(Collected data)
==========

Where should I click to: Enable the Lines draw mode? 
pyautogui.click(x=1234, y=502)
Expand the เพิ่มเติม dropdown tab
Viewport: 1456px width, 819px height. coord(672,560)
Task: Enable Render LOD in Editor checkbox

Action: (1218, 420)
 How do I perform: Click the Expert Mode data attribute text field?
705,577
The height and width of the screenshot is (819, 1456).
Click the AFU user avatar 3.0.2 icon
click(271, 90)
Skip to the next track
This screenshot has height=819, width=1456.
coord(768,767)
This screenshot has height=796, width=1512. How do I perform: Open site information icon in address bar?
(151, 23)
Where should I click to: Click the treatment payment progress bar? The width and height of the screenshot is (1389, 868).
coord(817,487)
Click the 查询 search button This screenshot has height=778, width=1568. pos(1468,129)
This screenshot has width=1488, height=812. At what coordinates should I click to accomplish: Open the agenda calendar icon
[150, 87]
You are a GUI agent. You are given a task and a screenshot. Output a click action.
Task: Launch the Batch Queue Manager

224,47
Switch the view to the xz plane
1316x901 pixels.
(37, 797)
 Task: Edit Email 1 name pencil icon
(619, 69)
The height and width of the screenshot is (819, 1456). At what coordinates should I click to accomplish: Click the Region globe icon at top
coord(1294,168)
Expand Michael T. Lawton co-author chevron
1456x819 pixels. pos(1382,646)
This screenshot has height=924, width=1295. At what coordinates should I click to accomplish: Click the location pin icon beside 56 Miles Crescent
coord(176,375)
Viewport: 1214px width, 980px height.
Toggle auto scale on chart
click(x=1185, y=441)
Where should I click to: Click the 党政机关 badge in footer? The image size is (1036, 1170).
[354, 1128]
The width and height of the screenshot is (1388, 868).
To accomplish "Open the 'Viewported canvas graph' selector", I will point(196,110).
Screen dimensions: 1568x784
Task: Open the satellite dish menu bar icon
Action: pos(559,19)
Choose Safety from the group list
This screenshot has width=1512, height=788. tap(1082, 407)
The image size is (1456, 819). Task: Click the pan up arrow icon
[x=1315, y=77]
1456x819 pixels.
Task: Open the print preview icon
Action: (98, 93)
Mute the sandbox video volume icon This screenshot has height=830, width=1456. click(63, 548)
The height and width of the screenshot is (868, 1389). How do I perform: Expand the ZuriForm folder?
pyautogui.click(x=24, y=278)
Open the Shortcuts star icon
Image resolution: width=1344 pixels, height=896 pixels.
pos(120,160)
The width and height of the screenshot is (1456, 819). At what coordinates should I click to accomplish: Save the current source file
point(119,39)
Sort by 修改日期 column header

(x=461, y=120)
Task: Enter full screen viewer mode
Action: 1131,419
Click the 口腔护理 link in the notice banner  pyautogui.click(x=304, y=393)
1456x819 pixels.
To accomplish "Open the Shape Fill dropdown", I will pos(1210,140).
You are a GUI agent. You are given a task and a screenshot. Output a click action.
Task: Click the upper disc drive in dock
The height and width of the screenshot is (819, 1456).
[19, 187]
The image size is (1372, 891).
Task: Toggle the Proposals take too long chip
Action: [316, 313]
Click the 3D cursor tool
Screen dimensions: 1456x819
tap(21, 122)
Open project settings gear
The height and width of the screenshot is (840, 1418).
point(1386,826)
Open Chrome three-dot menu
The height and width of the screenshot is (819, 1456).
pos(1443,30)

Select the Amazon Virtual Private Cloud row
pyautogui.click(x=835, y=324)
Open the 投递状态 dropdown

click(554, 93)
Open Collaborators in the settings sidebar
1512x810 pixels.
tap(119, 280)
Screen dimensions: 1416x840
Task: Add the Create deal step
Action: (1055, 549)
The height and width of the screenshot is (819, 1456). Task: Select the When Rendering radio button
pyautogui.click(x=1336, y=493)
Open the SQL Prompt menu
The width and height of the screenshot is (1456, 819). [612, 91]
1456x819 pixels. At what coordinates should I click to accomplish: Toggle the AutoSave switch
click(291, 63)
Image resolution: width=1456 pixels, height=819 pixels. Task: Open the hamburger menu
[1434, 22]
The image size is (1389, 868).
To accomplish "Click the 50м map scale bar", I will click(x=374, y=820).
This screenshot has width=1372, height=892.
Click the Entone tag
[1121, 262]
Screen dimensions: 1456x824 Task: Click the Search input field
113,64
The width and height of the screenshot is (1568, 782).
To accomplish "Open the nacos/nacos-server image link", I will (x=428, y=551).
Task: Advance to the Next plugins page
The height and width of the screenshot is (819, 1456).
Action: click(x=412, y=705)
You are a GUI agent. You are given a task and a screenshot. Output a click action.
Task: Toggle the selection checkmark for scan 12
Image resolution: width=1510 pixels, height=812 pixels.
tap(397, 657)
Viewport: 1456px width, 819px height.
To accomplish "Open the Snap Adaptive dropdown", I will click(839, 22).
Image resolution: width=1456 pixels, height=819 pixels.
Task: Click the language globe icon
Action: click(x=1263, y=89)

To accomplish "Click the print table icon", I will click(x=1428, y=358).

==========

WHAT YOU ARE ASKED TO DO: Each record above is to be reproduced word for word.

PROBLEM SOLUTION:
Where should I click to: Enable the Lines draw mode? 
pyautogui.click(x=1234, y=502)
Expand the เพิ่มเติม dropdown tab
Viewport: 1456px width, 819px height. coord(672,560)
Task: Enable Render LOD in Editor checkbox

Action: (1218, 420)
 How do I perform: Click the Expert Mode data attribute text field?
705,577
The height and width of the screenshot is (819, 1456).
Click the AFU user avatar 3.0.2 icon
click(271, 90)
Skip to the next track
This screenshot has height=819, width=1456.
coord(768,767)
This screenshot has height=796, width=1512. How do I perform: Open site information icon in address bar?
(151, 23)
Where should I click to: Click the treatment payment progress bar? The width and height of the screenshot is (1389, 868).
coord(817,487)
Click the 查询 search button This screenshot has height=778, width=1568. pos(1468,129)
This screenshot has width=1488, height=812. At what coordinates should I click to accomplish: Open the agenda calendar icon
[150, 87]
You are a GUI agent. You are given a task and a screenshot. Output a click action.
Task: Launch the Batch Queue Manager

224,47
Switch the view to the xz plane
1316x901 pixels.
(37, 797)
 Task: Edit Email 1 name pencil icon
(619, 69)
The height and width of the screenshot is (819, 1456). At what coordinates should I click to accomplish: Click the Region globe icon at top
coord(1294,168)
Expand Michael T. Lawton co-author chevron
1456x819 pixels. pos(1382,646)
This screenshot has height=924, width=1295. At what coordinates should I click to accomplish: Click the location pin icon beside 56 Miles Crescent
coord(176,375)
Viewport: 1214px width, 980px height.
Toggle auto scale on chart
click(x=1185, y=441)
Where should I click to: Click the 党政机关 badge in footer? The image size is (1036, 1170).
[354, 1128]
The width and height of the screenshot is (1388, 868).
To accomplish "Open the 'Viewported canvas graph' selector", I will point(196,110).
Screen dimensions: 1568x784
Task: Open the satellite dish menu bar icon
Action: pos(559,19)
Choose Safety from the group list
This screenshot has width=1512, height=788. tap(1082, 407)
The image size is (1456, 819). Task: Click the pan up arrow icon
[x=1315, y=77]
1456x819 pixels.
Task: Open the print preview icon
Action: (98, 93)
Mute the sandbox video volume icon This screenshot has height=830, width=1456. click(63, 548)
The height and width of the screenshot is (868, 1389). How do I perform: Expand the ZuriForm folder?
pyautogui.click(x=24, y=278)
Open the Shortcuts star icon
Image resolution: width=1344 pixels, height=896 pixels.
pos(120,160)
The width and height of the screenshot is (1456, 819). At what coordinates should I click to accomplish: Save the current source file
point(119,39)
Sort by 修改日期 column header

(x=461, y=120)
Task: Enter full screen viewer mode
Action: 1131,419
Click the 口腔护理 link in the notice banner  pyautogui.click(x=304, y=393)
1456x819 pixels.
To accomplish "Open the Shape Fill dropdown", I will pos(1210,140).
You are a GUI agent. You are given a task and a screenshot. Output a click action.
Task: Click the upper disc drive in dock
The height and width of the screenshot is (819, 1456).
[19, 187]
The image size is (1372, 891).
Task: Toggle the Proposals take too long chip
Action: [316, 313]
Click the 3D cursor tool
Screen dimensions: 1456x819
tap(21, 122)
Open project settings gear
The height and width of the screenshot is (840, 1418).
point(1386,826)
Open Chrome three-dot menu
The height and width of the screenshot is (819, 1456).
pos(1443,30)

Select the Amazon Virtual Private Cloud row
pyautogui.click(x=835, y=324)
Open the 投递状态 dropdown

click(554, 93)
Open Collaborators in the settings sidebar
1512x810 pixels.
tap(119, 280)
Screen dimensions: 1416x840
Task: Add the Create deal step
Action: (1055, 549)
The height and width of the screenshot is (819, 1456). Task: Select the When Rendering radio button
pyautogui.click(x=1336, y=493)
Open the SQL Prompt menu
The width and height of the screenshot is (1456, 819). [612, 91]
1456x819 pixels. At what coordinates should I click to accomplish: Toggle the AutoSave switch
click(291, 63)
Image resolution: width=1456 pixels, height=819 pixels. Task: Open the hamburger menu
[1434, 22]
The image size is (1389, 868).
To accomplish "Click the 50м map scale bar", I will click(x=374, y=820).
This screenshot has width=1372, height=892.
Click the Entone tag
[1121, 262]
Screen dimensions: 1456x824 Task: Click the Search input field
113,64
The width and height of the screenshot is (1568, 782).
To accomplish "Open the nacos/nacos-server image link", I will (x=428, y=551).
Task: Advance to the Next plugins page
The height and width of the screenshot is (819, 1456).
Action: click(x=412, y=705)
You are a GUI agent. You are given a task and a screenshot. Output a click action.
Task: Toggle the selection checkmark for scan 12
Image resolution: width=1510 pixels, height=812 pixels.
tap(397, 657)
Viewport: 1456px width, 819px height.
To accomplish "Open the Snap Adaptive dropdown", I will click(839, 22).
Image resolution: width=1456 pixels, height=819 pixels.
Task: Click the language globe icon
Action: click(x=1263, y=89)

To accomplish "Click the print table icon", I will click(x=1428, y=358).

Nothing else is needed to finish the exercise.